The App's own speech output informs users which cardinal direction to begin a route in. The current heading can be checked before hand but also during navigation, using the compass app built into iOS. The active route will remain activated in Google Maps if it is temporarily closed. The compass mode within Google. Maps is regretably without effect in navigation mode. The street in whhich to begin a route is not always announced. It was impossible to determine what causes the announcement to be made or not. There is no announcement of side street crossings and distances. For blind users, who cannot read street signs or visually scan their environment, the information is frequently insufficient. Streets and corresponding distances belonging to an active route can be inspected in a step-by-step list.
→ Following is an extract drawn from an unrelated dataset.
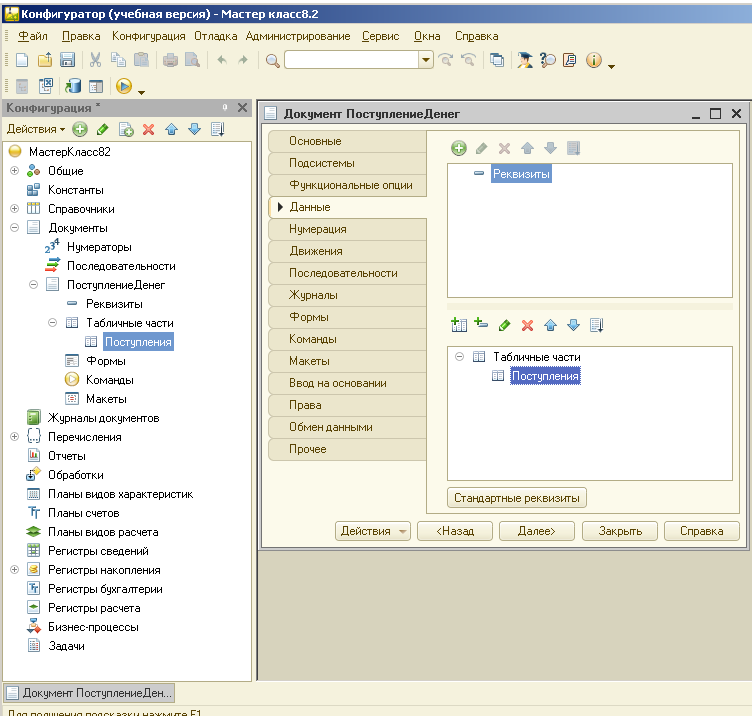Click green add attribute icon above Реквизиты
Image resolution: width=752 pixels, height=716 pixels.
(459, 148)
This allows an exploration of routes prior to navigating on them.
Google Maps does not give a verbal off-track warning when a route is left. The app simply calculates a new route at some point. While the route is updated in the route overview on screen, there is no verbal indication that the original route has in fact been changed. This can make for lengthy walks if a route is begun in the wrong direction.
Puzzlingly, each announcement of a turn is followed by a short vibration which does not serve any apparent purpose. A vibration alert before an upcoming announcement would make more sense.
Google Maps can serve as a navigation aide but falls short of expectations of blind users who need more detailed information. The Turn-by-turn guide seems half-baked at this point. Google advise users that the guide is a beta version.
Feature comparison table
|Ariadne GPS||BlindSquare||Myway Classic||Apple Maps||Google Maps|
|POI search possible||No||Yes||No||Yes||Yes|
|Address search possible||No||Yes||Yes||Yes||Yes|
|Possible to check POI ahead||No||Yes||Yes||No||Nein|
|Turn-by-turn navigation possible||No||No||Yes||Yes||Yes|
|Route recording possible||No||No||Yes||No||No|
|Creating own POI possible||Yes||Yes||Yes||No||No|
|Usable without internet connection||Yes||No||Yes||No||No|
|Mapping source||OSM||OSM / Foursquare||OSM||TomTom||TomTom|
|Map data included in price||Yes||Yes||Yes||Yes||Yes|
|Price||5,49 €||17,99 €||13,99 €||Free||Free|
|Supplier / manufacturer||Luca Ciaffoni||MIPsoft||SBV||Apple|
|Version tested||4.1||1.51||1.2||iOS 7.2||18.104.22.16897|
- POI (point of interest): A place of public or private interest such as a cash machine, a pharmacy, or a personal meeting point.
- "Where-am-I" function: The app returns the current address and possibly, the nearest POI>.
- Look-around function: The app returns the direction of and the distance to POI in the vicinity.
- Turn-by-turn navigation: The app gives directions according to a calculated route via integrated speech output and the display.
- Active route: A route for which the navigation mode of the app is active.
- "Off track" warning: An indication that the user has left an active route.
- Route recording: Recording an individual route while walking, in order to use turn-by-turn navigation at a later time.